**Exercise materials:**
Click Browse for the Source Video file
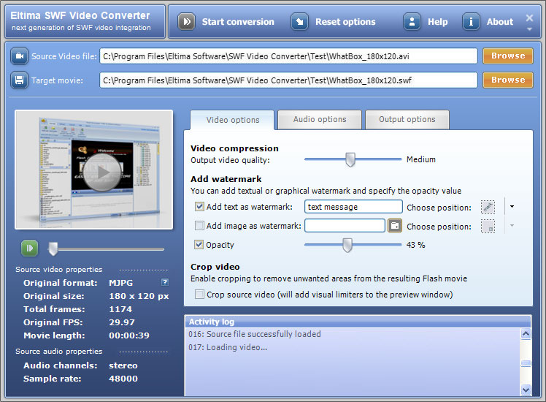The height and width of the screenshot is (402, 546). (x=507, y=56)
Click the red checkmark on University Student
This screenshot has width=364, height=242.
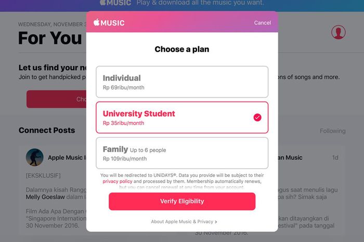tap(257, 118)
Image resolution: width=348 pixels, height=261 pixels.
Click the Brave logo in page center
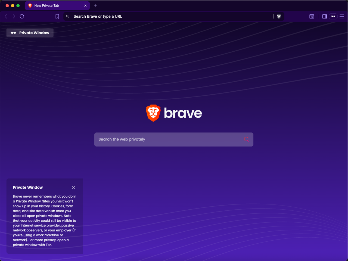(x=174, y=113)
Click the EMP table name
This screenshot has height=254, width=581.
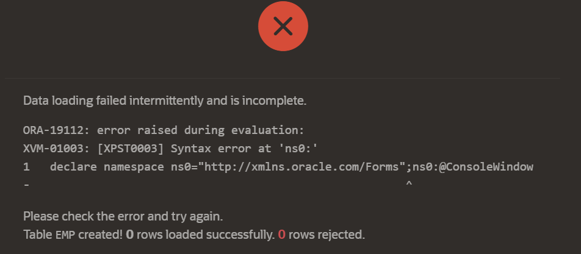(x=65, y=235)
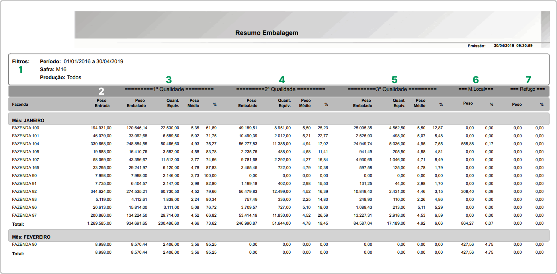Click the Total label under JANEIRO

[x=18, y=224]
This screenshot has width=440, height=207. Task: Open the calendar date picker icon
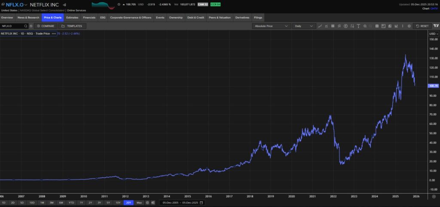tap(201, 202)
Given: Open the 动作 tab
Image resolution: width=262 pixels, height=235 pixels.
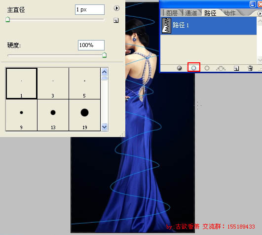Looking at the screenshot, I should [x=229, y=13].
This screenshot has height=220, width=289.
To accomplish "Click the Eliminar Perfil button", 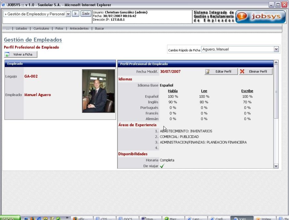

**Task goal:**
Every line above should be transcribed exactly, though no image should be carried over.

**Exercise answer:**
Click Browse for the Source Video file
The height and width of the screenshot is (402, 546). (x=507, y=56)
Click the red checkmark on University Student
This screenshot has width=364, height=242.
tap(257, 118)
Image resolution: width=348 pixels, height=261 pixels.
Click the Brave logo in page center
(x=174, y=113)
Click the EMP table name
This screenshot has height=254, width=581.
(x=65, y=235)
Click the Total label under JANEIRO

[x=18, y=224]
This screenshot has width=440, height=207. Task: Open the calendar date picker icon
tap(201, 202)
Given: Open the 动作 tab
Image resolution: width=262 pixels, height=235 pixels.
Looking at the screenshot, I should [x=229, y=13].
This screenshot has height=220, width=289.
To accomplish "Click the Eliminar Perfil button", 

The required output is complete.